Under the 2016 deal, bills from future developing projects continue to be added to the list of expenses for Exxon to recover. After deducting 75%, Guyana shares 50/50 of the remaining 25% with Exxon as profits, equating to 12.5% of the operation’s profits.
Tom Mitro, a Senior Fellow at Columbia University’s sustainable investment center and other experts argue that the production-sharing contract signed with Guyana in 2016 is unduly generous to Exxon, and some say it should be renegotiated.
“It was an unusually sweet deal,” Mitro said. Mitro pointed to the absence of a “ring-fencing” clause. Revenues from already producing oil sites – such as the Liza field – are not ring-fenced but can be used to recover costs for exploration across other sites in the block.
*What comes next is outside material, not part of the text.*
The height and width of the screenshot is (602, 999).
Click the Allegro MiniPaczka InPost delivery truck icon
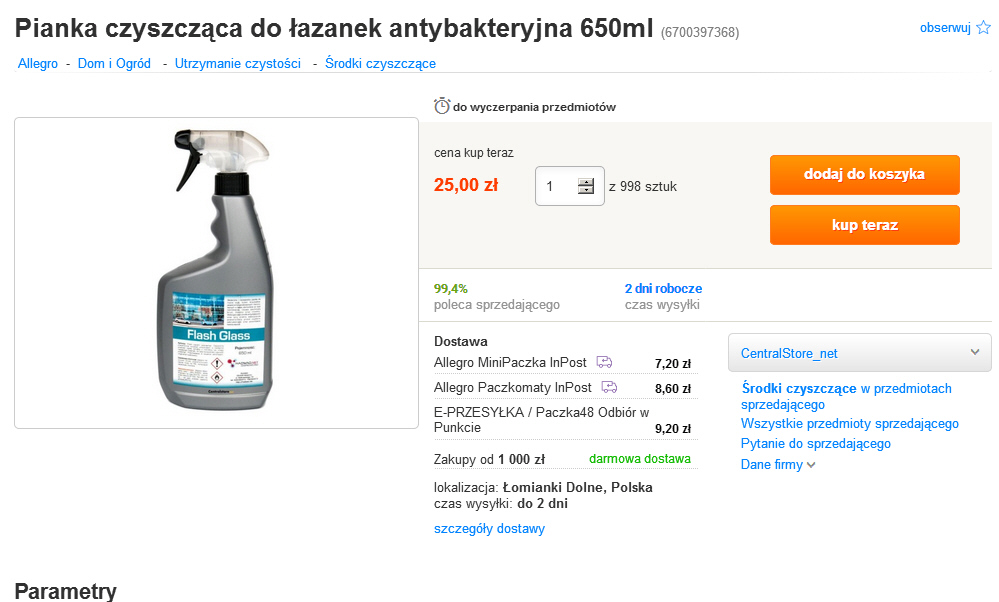pyautogui.click(x=604, y=362)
Added to this, the article also quoted Graham Kellas, an analyst at consultancy Wood Mackenzie as saying, ring-fencing has drawbacks. Kellas said, “[Guyana] could get more money out of Liza quicker but they’ll get money out of the next development slower.”
The fiscal terms are “appropriate,” Kellas said. “The risks were extremely high. … In high-risk, high-cost, deepwater exploration anything could happen.” Meanwhile, Mitro argues that the risks were lower because Exxon had already discovered Liza when it signed the deal with Guyana. “From all the evidence, Exxon knew it was going to be a large discovery,” he said.
Also, the International Monetary Fund (IMF) expressed concern in 2019 that lack of ring-fencing could impact the projected flow of government oil revenues, especially when it comes to already producing oil sites.
Despite public pressure, Vice President Bharrat Jagdeo who has accepted the potential benefits of ring-fencing oil projects is hesitant to amend the existing deal with ExxonMobil and its partners. In contrast, Guyana’s sister country, Suriname, has included a ring-fencing provision in their oil contracts, allowing for more immediate benefits.
Furthermore, it is important to note that while the Stabroek Block generated a substantial US$9.8 billion last year, Guyana only received US$1.4 billion in profits and royalties, with Exxon taking US$7.4 billion to recover its investments. Also, the government’s Half-Year Report suggests that Guyana may earn lower revenue from the industry this year due to declining oil prices on the global market, resulting from reduced demand. Petroleum deposits for the year are now projected to total $1,629.3 million, US$2.4 million less than originally anticipated.